Chondrogenic Differentiation Potential of MDSPCs Isolated from Progeroid Zmpste24^−/− Mice (A) Representative images of in vitro chondrogenic pellets (ruler is in mm) from MDSPCs isolated from Zmpste24^−/− and WT mice, cultured with and without rapamycin. (B) Representative images of Alcian Blue staining of each pellet (blue, chondrogenesis). Scale bar, 500 μm. Original magnification, ×200, ×40 in inset. (C) Measurement of diameter of chondrogenic pellets (##p < 0.001 versus WT DMSO; *p < 0.05 versus Zmpste24^−/− DMSO). (D and E) qPCR results indicating mRNA expression levels of the chondrogenic differentiation markers, Col2a1 (D) and aggrecan (E), after chondrogenic differentiation of MDSPCs isolated from Zmpste24^−/− and WT mice, cultured with and without rapamycin treatment (n = 4; ##p < 0.001 versus WT DMSO; *p < 0.05, **p < 0.001 versus Zmpste24^−/− DMSO).

Figure 7

Osteogenic Differentiation Potential of MDSPCs Isolated from Progeroid Zmpste2^−/− Mice (A) Representative images of in vitro Alizarin Red staining of MDSPCs isolated from Zmpste24^−/− and WT mice, cultured with and without rapamycin. Left upper panels in each image represent whole images. Scale bar, 50 μm. (B) Quantification of alizarin red staining by photometric analysis. The extracted alizarin red dye was measured with an absorption spectrometer at 415 nm wavelength. The amount of alizarin red dye was expressed as an optical density (#p < 0.05 versus WT DMSO). (C and D) qPCR results indicating mRNA expression levels of osteogenic differentiation markers, Col1A1 (C) and osteocalcin (D), after osteogenic differentiation of MDSPCs isolated from Zmpste24^−/− and WT mice, cultured with and without rapamycin treatment (n = 4; #p < 0.05, ##p < 0.001 versus WT DMSO; *p < 0.05 versus Zmpste24^−/− DMSO).

Figure 8

Adipogenic Differentiation Potential of MDSPCs Isolated from Progeroid Zmpste24^−/− Mice (A) Representative images of Oil Red O (lipid) staining of MDSPCs isolated from Zmpste24^−/− and WT mice, cultured with and without rapamycin.

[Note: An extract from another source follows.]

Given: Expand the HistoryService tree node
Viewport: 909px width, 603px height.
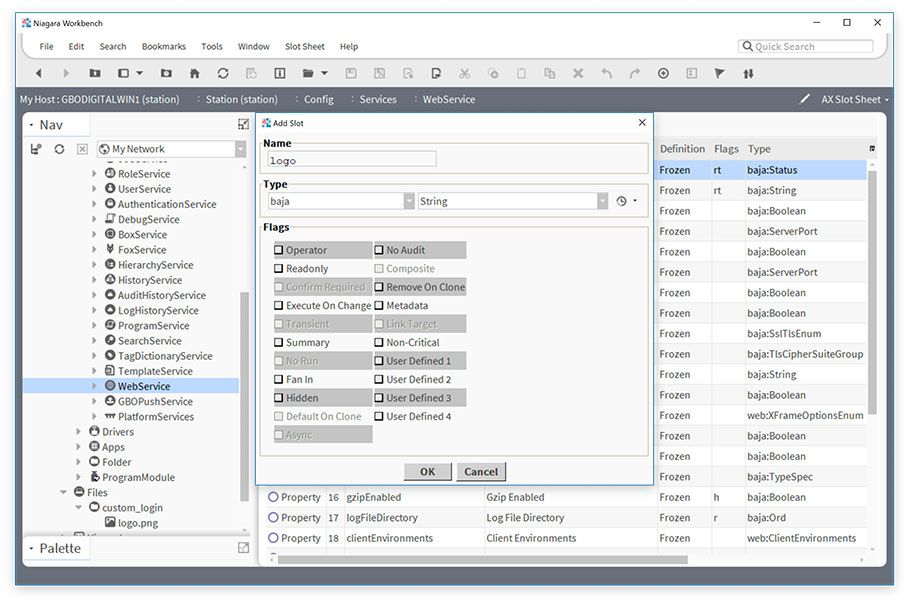Looking at the screenshot, I should tap(95, 280).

Right upper panels in each image indicate high magnification of the area surrounded by a dotted square. Arrows indicate positive Oil Red O staining. Scale bar, 50 μm. (B) Quantification of Oil Red O staining by photometric analysis. Absorbance of Oil Red O was measured at a wavelength of 510 nm (##p < 0.001 versus WT DMSO; *p < 0.05 versus Zmpste24^−/− DMSO). (C and D) qPCR results indicating mRNA expression levels of adipogenic differentiation markers, PPARγ (C) and LPL (D), after adipogenic differentiation of MDSPCs isolated from Zmpste24^−/− and WT mice, cultured with and without rapamycin treatment (n = 4; ##p < 0.001 versus WT DMSO; **p < 0.001 versus Zmpste24^−/−DMSO).